## Assigned task
Find the line containing "Click the Force Step Into red arrow", then return it and every line after it through the end of the records, exactly. Leave out pictures.

## Stored data
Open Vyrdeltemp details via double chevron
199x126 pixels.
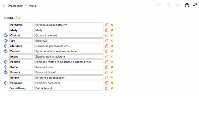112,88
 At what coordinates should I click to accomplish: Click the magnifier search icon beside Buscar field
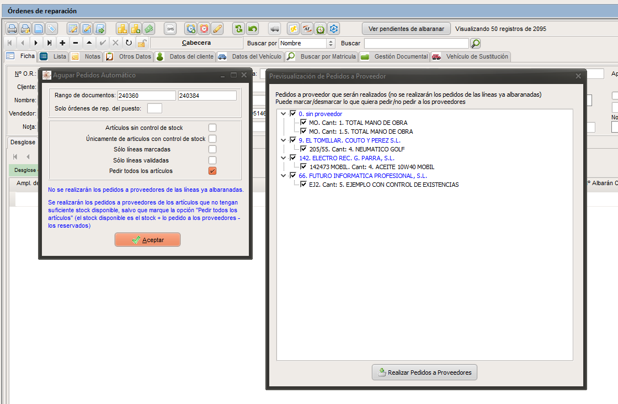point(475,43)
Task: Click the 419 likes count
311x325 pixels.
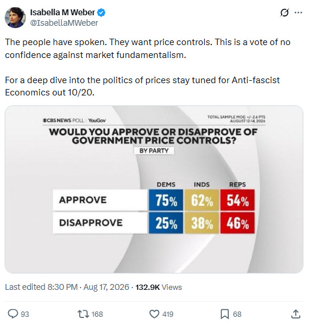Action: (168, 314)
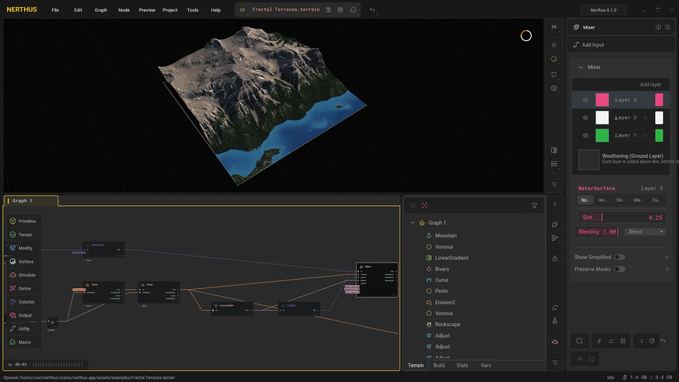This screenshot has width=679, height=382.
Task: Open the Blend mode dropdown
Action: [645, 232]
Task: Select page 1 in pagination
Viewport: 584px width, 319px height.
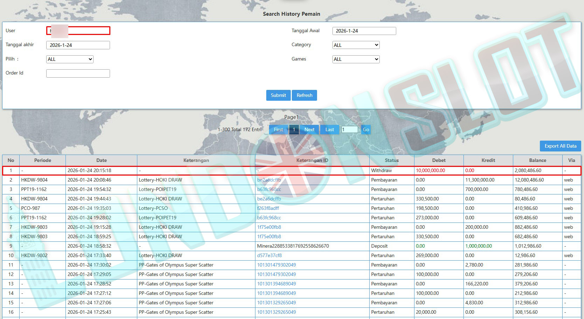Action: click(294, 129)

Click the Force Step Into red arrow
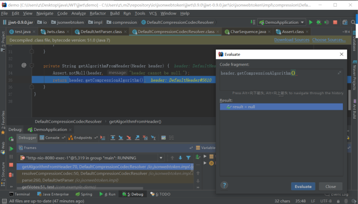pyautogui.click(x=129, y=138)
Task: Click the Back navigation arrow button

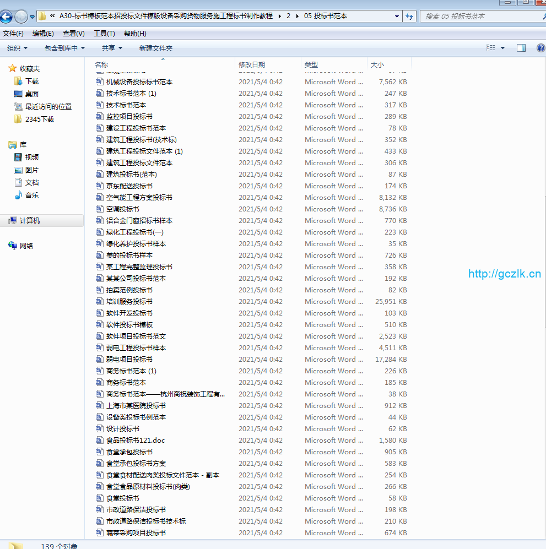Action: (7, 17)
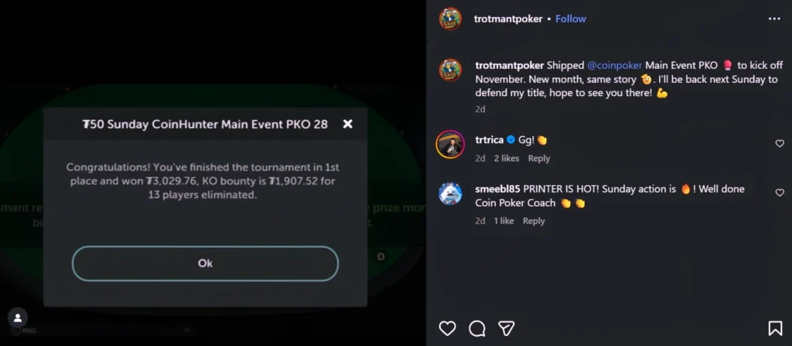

## Problem solution
Click the Force Step Into red arrow
pyautogui.click(x=129, y=138)
Task: Click the Back navigation arrow button

Action: (7, 17)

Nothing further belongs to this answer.